**Problem to solve:** Within the entries that follow, show each line where the word "Issues" occurs.

Records from a data source:
────

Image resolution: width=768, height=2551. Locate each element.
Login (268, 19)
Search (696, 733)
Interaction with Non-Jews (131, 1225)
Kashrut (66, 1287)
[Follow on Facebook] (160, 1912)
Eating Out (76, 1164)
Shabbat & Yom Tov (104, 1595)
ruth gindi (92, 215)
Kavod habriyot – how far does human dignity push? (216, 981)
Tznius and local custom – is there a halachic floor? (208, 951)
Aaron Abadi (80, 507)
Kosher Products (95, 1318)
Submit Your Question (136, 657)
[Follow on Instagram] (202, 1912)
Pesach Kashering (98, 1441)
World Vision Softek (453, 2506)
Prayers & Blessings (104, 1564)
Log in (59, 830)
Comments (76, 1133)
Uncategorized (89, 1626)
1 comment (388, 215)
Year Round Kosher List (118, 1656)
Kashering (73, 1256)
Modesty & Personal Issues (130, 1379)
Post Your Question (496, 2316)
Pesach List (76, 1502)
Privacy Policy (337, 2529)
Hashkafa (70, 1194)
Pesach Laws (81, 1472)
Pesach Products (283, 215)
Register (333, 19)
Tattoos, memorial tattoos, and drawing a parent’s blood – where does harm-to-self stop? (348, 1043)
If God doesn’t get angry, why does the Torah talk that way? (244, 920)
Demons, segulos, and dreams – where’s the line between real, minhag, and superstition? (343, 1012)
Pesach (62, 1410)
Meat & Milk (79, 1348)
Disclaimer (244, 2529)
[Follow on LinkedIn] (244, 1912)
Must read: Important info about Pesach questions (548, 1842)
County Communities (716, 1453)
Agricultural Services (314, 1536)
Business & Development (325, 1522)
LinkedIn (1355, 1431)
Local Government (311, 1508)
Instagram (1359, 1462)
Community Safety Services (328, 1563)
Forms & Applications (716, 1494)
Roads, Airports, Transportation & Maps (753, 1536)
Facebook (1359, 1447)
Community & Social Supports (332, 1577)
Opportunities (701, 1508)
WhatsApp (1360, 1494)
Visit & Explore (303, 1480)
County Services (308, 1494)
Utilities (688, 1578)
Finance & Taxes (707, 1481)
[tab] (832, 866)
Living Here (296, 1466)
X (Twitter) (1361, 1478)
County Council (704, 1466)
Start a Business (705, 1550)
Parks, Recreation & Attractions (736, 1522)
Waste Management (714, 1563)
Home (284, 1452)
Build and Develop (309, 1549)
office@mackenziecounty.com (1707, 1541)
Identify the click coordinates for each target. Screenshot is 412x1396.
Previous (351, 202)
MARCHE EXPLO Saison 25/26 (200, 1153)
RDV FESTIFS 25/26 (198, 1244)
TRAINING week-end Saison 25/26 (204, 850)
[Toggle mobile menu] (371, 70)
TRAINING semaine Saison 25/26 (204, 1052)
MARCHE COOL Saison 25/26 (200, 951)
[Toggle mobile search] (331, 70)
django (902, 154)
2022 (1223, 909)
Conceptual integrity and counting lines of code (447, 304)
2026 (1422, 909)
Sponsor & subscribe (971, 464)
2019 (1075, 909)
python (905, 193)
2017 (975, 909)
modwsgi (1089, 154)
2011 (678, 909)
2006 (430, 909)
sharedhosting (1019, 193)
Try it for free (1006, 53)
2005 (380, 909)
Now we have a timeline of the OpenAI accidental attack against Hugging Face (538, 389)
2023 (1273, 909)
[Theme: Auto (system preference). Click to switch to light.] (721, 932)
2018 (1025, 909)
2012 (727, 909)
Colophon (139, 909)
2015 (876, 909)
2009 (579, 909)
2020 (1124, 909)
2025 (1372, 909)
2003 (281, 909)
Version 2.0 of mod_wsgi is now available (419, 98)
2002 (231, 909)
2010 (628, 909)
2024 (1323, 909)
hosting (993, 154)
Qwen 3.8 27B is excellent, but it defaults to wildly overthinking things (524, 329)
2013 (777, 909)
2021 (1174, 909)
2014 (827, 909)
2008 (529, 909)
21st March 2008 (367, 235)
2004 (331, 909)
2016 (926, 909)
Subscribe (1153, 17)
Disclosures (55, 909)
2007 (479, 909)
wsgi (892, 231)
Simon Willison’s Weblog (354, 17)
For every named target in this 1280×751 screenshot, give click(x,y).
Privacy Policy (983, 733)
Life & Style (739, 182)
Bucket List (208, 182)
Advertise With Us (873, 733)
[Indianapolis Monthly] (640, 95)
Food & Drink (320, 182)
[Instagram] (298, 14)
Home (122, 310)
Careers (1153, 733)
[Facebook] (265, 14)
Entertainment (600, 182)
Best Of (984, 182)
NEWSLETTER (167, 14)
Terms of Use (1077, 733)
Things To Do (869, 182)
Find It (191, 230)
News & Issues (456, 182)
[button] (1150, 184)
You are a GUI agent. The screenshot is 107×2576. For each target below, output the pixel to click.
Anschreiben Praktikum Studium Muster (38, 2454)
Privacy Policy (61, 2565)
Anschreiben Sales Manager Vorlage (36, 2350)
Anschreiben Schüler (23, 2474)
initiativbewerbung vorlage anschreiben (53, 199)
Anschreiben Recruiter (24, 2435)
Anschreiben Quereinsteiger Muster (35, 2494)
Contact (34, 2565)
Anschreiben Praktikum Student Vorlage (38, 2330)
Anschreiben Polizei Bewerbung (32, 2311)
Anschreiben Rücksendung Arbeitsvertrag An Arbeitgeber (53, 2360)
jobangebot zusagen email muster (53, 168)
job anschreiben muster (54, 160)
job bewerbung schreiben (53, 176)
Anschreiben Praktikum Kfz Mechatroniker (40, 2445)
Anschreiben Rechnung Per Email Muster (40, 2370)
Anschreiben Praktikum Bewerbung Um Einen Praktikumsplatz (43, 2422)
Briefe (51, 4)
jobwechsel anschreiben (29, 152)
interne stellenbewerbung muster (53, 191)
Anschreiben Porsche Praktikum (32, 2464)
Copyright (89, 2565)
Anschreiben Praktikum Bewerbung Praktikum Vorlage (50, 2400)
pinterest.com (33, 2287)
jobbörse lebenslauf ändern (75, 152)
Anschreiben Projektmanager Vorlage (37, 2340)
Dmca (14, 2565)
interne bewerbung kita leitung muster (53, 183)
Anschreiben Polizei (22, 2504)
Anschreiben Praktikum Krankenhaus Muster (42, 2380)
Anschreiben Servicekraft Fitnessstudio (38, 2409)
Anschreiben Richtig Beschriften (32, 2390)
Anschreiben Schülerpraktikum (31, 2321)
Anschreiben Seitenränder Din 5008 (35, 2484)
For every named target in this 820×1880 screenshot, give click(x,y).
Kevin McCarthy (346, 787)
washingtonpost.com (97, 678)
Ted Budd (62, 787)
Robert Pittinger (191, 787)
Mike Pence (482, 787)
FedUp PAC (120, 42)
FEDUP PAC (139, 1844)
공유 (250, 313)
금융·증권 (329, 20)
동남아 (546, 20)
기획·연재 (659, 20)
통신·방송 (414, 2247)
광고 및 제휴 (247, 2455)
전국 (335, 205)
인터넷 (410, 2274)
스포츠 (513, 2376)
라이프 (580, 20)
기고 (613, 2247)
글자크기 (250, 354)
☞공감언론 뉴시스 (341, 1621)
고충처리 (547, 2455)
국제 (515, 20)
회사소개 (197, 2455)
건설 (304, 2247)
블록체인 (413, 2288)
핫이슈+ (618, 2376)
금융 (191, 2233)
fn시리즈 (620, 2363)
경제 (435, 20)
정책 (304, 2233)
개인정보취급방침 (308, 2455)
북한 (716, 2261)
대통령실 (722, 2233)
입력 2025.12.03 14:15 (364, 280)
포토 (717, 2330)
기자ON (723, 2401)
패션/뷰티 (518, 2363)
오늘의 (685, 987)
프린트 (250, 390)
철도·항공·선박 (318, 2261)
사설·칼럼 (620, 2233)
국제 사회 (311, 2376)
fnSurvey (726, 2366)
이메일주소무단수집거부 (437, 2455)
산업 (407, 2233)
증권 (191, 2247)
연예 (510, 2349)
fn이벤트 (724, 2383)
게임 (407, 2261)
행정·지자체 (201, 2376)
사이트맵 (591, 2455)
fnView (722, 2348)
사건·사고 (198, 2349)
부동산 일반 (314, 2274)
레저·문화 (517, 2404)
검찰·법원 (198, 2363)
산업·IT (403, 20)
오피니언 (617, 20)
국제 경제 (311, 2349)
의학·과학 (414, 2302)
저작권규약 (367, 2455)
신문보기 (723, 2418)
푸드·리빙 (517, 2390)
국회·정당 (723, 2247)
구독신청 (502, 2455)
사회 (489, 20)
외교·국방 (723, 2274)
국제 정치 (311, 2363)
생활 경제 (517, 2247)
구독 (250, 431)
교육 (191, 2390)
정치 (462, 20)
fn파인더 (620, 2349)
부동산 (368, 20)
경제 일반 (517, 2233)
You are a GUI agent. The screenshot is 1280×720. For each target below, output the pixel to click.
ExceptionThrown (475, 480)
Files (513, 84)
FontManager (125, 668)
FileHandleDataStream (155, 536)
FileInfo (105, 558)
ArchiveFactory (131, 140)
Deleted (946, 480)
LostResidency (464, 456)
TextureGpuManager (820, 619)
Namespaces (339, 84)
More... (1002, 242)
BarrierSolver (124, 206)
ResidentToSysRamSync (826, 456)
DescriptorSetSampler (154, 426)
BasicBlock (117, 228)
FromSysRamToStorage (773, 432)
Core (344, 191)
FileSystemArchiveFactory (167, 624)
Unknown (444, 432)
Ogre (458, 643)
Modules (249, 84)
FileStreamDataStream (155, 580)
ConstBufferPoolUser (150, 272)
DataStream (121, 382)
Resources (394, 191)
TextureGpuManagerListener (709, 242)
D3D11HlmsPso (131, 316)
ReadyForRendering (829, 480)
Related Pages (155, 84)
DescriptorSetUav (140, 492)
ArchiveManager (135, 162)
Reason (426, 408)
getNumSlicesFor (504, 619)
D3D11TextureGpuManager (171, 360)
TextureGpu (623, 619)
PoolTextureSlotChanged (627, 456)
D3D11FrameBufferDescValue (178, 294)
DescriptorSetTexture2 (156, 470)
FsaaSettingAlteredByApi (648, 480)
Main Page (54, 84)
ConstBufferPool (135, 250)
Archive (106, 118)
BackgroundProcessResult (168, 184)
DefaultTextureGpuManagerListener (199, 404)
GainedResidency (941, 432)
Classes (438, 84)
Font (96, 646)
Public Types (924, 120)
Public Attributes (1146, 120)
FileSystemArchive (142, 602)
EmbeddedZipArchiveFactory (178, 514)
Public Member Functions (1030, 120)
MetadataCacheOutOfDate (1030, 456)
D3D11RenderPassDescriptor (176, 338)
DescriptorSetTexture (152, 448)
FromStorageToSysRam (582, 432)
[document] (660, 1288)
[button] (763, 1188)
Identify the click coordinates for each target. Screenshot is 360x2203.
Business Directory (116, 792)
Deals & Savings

────

**Reply:**
Modesty & Personal Issues (130, 1379)
News & Issues (456, 182)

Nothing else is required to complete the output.